→ What you should do
Return every record below exactly as given, images excluded.

****************************************

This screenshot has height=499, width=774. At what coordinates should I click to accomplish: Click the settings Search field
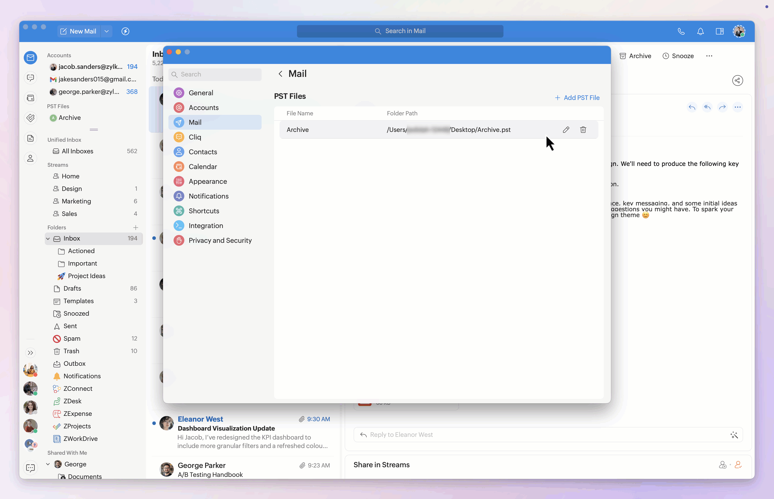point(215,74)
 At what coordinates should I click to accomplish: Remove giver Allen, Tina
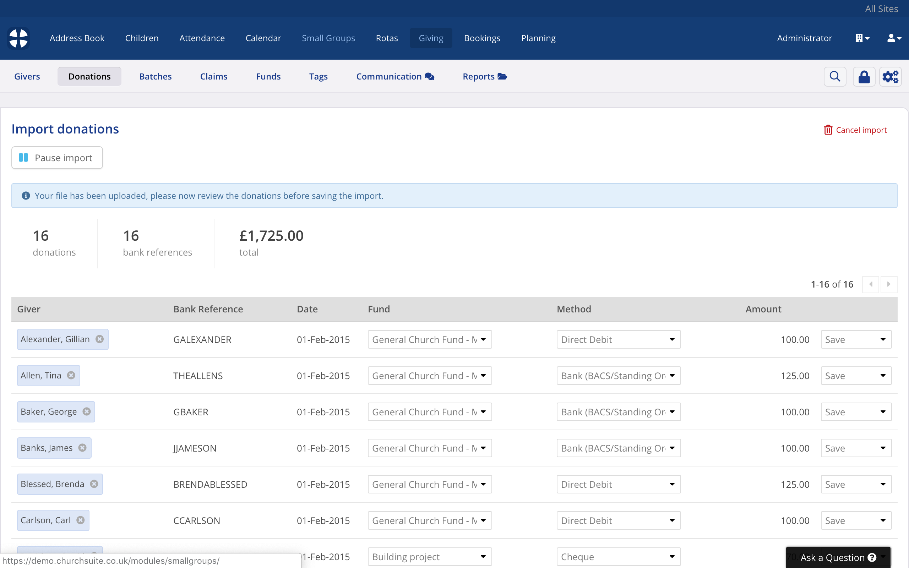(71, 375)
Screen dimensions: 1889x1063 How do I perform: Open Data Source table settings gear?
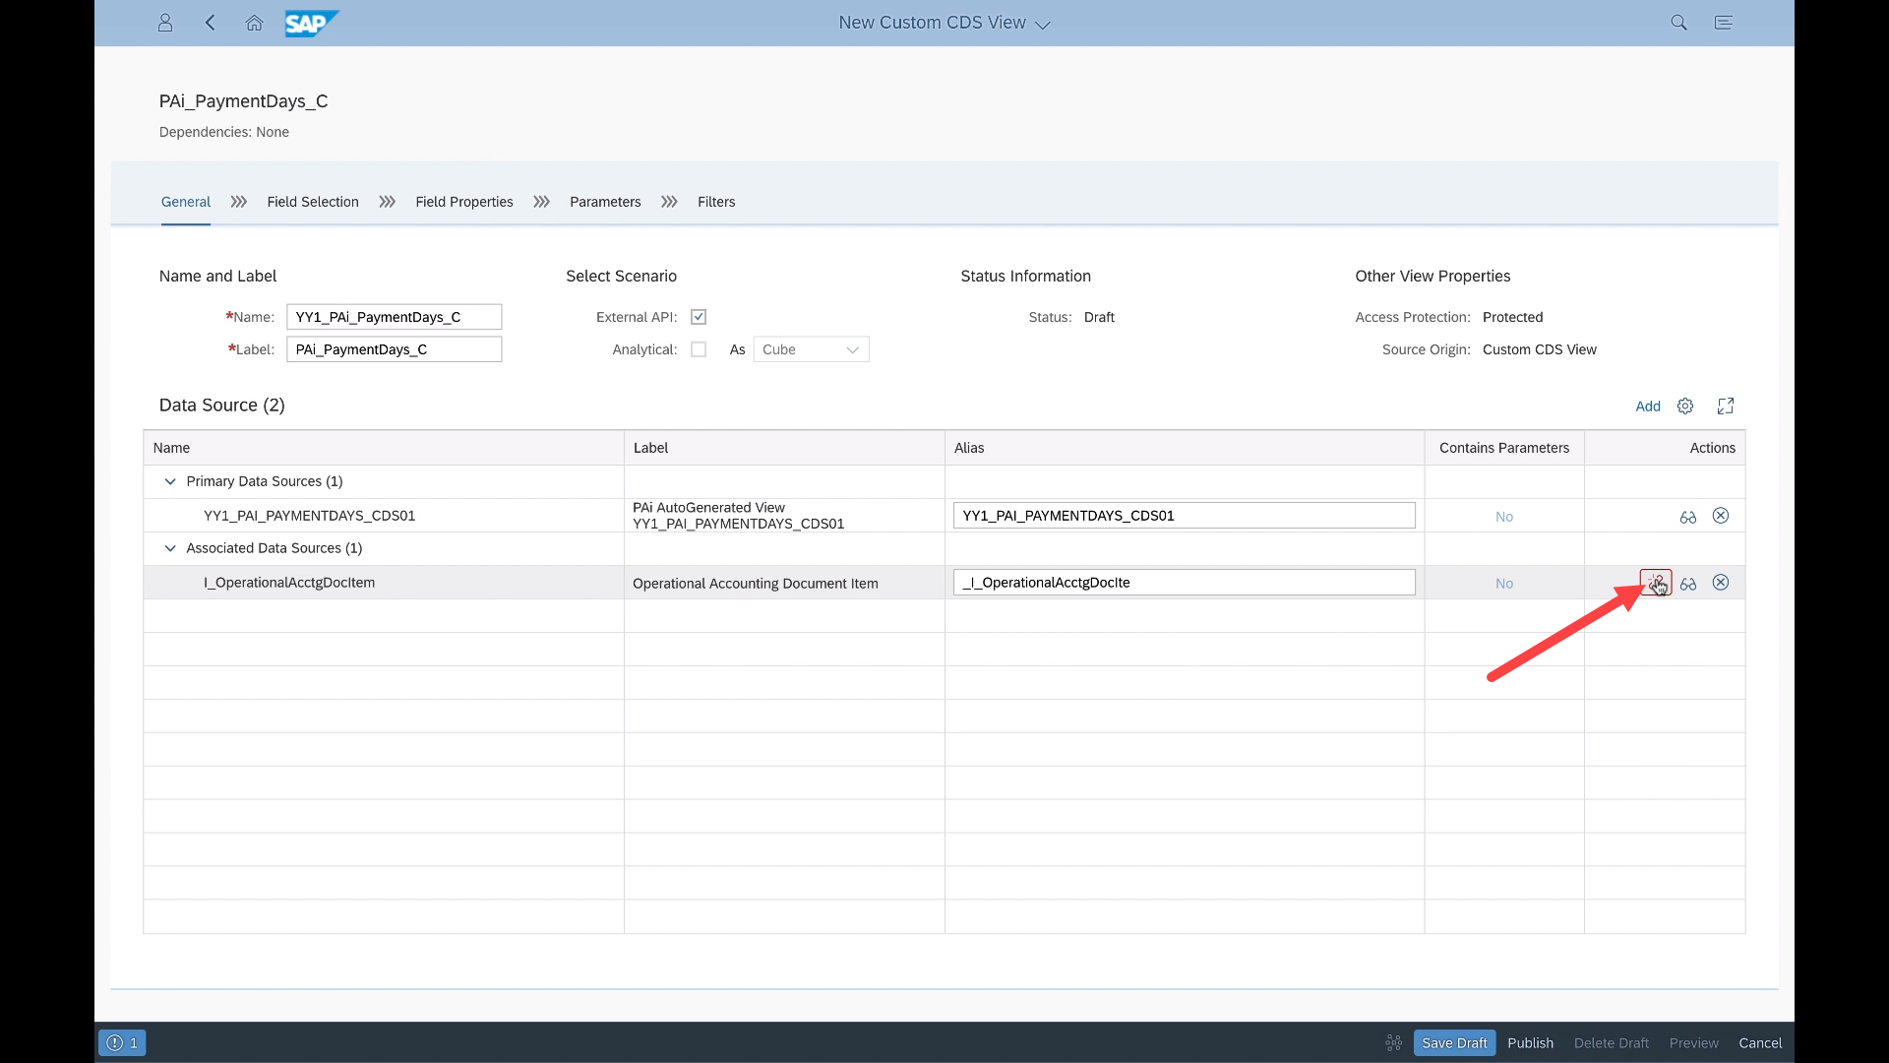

****************************************

→ Result of the exercise
This screenshot has height=499, width=774. At what coordinates should I click to accomplish: Click the settings Search field
point(215,74)
 At what coordinates should I click to accomplish: Remove giver Allen, Tina
(71, 375)
Screen dimensions: 1889x1063 How do I perform: Open Data Source table settings gear?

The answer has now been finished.